## Your goal
Which lines of the entries contain the string "header"? Please find them and copy them.

[Data items]
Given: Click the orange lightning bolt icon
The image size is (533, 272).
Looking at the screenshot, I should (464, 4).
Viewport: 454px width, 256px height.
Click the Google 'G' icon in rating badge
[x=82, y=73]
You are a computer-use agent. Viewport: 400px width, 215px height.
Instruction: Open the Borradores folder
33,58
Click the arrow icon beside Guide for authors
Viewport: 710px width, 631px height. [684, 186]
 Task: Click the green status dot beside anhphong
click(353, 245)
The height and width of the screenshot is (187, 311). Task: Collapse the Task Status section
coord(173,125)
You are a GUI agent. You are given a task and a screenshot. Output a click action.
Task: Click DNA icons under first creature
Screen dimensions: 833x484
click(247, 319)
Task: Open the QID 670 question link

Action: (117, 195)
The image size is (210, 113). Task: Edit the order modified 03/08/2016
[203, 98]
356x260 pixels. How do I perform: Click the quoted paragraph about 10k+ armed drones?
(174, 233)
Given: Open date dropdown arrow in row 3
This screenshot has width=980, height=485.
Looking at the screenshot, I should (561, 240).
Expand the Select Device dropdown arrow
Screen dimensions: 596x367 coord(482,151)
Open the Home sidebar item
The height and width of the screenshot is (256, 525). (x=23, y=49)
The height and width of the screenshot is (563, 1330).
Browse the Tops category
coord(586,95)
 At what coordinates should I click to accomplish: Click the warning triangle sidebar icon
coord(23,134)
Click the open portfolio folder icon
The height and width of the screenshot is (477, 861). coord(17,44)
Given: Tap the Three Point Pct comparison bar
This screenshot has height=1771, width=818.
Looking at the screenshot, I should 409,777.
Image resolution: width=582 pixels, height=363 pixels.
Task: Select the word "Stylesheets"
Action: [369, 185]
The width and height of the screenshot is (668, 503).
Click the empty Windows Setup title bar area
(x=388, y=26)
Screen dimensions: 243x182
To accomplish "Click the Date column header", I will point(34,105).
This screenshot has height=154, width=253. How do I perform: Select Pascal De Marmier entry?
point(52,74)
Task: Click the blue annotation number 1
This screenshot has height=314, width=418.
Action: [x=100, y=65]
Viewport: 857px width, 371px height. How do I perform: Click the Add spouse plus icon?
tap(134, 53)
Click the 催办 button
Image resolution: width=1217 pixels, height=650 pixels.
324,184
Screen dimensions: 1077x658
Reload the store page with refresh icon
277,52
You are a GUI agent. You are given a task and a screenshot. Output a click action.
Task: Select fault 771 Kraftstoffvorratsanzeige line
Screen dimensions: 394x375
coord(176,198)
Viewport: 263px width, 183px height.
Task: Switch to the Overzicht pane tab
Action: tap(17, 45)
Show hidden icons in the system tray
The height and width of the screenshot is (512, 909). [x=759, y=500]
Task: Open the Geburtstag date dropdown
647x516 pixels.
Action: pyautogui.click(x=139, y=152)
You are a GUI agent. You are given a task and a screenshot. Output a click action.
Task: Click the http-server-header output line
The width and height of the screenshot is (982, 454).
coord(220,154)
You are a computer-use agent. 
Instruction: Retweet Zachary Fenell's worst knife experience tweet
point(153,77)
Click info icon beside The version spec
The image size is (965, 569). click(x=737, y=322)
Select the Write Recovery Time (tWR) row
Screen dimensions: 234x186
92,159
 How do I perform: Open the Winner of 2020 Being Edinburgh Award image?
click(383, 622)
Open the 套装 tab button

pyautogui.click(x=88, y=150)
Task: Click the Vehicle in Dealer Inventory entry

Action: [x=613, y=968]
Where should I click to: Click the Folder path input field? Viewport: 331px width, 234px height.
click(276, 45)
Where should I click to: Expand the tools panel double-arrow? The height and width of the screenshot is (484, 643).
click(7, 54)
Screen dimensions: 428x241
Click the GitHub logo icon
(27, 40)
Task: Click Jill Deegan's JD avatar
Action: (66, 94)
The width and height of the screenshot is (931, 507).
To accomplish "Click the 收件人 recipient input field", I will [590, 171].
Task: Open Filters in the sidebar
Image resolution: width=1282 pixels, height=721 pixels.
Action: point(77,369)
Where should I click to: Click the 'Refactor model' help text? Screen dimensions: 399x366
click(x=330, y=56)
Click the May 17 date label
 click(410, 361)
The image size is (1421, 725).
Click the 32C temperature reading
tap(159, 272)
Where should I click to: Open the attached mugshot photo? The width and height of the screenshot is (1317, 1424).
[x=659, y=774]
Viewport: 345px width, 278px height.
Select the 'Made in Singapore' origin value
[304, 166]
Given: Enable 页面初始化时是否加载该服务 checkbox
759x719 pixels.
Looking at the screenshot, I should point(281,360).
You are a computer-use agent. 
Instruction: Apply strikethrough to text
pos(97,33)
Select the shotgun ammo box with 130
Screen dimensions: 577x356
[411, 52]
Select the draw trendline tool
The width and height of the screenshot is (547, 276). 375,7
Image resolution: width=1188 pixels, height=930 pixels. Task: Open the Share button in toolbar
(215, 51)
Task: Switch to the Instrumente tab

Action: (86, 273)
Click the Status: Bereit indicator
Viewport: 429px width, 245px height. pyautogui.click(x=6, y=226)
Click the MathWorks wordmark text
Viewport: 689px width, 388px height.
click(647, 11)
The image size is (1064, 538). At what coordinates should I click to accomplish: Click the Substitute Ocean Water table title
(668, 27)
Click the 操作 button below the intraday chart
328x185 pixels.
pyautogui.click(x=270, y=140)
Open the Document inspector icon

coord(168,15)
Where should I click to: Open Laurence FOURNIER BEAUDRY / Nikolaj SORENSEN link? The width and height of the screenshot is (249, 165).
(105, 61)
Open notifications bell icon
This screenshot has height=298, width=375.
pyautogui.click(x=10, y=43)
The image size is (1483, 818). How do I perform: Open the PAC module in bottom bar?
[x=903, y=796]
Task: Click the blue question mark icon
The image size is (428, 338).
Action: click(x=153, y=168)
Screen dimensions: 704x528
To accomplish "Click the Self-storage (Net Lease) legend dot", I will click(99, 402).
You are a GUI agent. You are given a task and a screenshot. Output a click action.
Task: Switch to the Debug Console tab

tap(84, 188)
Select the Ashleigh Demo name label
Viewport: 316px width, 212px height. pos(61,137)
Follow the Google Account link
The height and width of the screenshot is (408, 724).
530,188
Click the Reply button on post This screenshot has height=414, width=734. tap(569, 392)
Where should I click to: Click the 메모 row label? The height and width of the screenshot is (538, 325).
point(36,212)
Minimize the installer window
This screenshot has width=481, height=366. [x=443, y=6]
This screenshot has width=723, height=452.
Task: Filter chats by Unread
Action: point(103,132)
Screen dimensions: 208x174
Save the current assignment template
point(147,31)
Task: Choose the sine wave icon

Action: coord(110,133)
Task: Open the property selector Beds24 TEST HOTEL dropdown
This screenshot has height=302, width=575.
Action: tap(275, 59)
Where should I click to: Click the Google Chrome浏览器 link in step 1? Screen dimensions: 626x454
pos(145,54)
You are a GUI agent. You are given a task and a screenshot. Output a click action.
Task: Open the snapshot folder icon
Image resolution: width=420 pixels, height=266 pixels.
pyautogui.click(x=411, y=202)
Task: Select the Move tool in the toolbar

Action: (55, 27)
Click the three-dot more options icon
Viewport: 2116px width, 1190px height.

## Answer to the problem
To accomplish "Click the Date column header", I will point(34,105).
Task: Click the http-server-header output line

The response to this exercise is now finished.